5. Those Who Save Us by Jenna Blum
Narratives alternate between a woman’s nightmare in 1940s Germany, and present day Minnesota as her daughter investigates this era, drawing the line between guilt, shame and survival.
“She can never tell him what she started to say: that we come to love those who save us. For although Anna does believe this is true, the word that stuck in her throat was not save but shame.”
6. The Lover by Marguerite Duras
A young girl grows up too fast in her quick moving love affair with a much older man.
“It’s not that you have to achieve anything, it’s that you have to get away from where you are.”
7. My Horizontal Life by Chelsea Handler
A laugh out loud series of the comedian’s one night stands. One involves a midget.
“Our relationship finally ended when he took to waking me up in the wee hours of the morning when he would go surfing. He thought it might be fun to have me come watch. “Fun for who?” I wanted to ask. I had never asked him to come to Happy Hour and watch me drink.”
8. Nineteen Minutes by Jodie Picoult
The tumultuous aftermath of a local tragedy has you search for moments of hardness and ask what could have been and what are you missing.
“When you begin a journey of revenge, start by digging two graves: one for your enemy, and one for yourself.”
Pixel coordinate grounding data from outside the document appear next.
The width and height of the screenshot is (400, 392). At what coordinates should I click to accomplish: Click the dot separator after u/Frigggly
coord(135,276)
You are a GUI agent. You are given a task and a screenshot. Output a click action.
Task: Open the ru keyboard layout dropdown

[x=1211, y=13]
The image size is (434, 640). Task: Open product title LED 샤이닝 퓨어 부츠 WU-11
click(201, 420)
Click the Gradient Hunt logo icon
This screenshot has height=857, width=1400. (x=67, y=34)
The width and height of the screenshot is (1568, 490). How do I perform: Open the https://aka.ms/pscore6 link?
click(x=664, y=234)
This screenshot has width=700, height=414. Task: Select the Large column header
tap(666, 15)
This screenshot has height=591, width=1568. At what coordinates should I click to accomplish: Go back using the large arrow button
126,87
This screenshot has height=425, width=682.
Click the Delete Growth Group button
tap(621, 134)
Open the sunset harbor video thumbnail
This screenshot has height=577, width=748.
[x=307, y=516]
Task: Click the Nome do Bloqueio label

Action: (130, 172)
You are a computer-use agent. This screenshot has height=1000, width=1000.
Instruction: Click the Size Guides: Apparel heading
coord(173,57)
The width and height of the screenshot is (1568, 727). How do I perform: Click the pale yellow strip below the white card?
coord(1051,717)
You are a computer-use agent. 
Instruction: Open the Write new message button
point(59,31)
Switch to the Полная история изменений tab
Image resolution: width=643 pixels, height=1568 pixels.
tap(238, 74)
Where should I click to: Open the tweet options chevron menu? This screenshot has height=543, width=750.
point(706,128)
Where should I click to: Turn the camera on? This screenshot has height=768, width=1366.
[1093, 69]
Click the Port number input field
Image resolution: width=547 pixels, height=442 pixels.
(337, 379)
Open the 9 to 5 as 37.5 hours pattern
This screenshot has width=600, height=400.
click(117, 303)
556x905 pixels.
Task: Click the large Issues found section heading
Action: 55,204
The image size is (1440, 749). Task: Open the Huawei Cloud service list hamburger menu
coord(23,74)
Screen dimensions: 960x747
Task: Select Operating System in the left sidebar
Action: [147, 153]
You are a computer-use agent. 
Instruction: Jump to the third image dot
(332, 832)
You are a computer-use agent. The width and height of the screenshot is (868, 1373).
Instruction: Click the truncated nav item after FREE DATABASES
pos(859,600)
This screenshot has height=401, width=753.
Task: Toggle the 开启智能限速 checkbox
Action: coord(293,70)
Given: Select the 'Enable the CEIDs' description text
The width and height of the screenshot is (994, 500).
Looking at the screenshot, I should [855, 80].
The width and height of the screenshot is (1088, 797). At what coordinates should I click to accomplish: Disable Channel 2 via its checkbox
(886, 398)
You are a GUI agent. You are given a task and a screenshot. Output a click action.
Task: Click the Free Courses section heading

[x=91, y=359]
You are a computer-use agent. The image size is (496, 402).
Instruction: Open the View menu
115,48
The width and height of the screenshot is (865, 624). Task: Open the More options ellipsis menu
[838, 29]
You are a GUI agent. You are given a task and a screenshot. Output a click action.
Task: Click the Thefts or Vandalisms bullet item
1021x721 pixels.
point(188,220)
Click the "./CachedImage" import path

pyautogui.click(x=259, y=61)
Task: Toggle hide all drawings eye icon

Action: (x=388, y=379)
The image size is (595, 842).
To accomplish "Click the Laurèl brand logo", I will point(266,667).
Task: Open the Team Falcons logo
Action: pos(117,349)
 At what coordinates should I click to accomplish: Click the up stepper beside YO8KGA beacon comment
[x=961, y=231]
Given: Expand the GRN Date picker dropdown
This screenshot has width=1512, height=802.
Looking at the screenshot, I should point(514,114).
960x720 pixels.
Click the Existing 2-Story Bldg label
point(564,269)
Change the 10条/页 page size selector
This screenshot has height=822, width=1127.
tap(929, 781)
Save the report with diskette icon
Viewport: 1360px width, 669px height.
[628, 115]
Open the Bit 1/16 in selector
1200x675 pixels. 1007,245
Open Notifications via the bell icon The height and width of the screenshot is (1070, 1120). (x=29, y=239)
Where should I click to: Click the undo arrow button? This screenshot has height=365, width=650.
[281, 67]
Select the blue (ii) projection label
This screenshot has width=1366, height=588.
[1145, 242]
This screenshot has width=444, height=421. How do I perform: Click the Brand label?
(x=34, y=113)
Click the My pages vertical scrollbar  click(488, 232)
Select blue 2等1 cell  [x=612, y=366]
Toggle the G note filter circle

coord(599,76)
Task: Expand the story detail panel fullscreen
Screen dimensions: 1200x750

9. The Namesake by Jhumpa Lahiri
A call to culture and deciphering what defines the aspects of we are.
“Remember that you and I made this journey together to a place where there was nowhere left to go.”
10. The Help by Kathryn Stockett
A young woman returns home to the south in the 1960s, and instead of getting a ring on her finger, she and the towns’ black maids team up to write a novel that will inevitably shake their town. Don’t let society or expectations get in the way of doing your thing.
“All my life I’d been told what to believe about politics, coloreds, being a girl. But with Constantine’s thumb pressed in my hand, I realized I actually had a choice in what I could believe.”
And of course, read Harry Potter: “If you want to know what a man’s like, take a good look at how he treats his inferiors, not his equals.”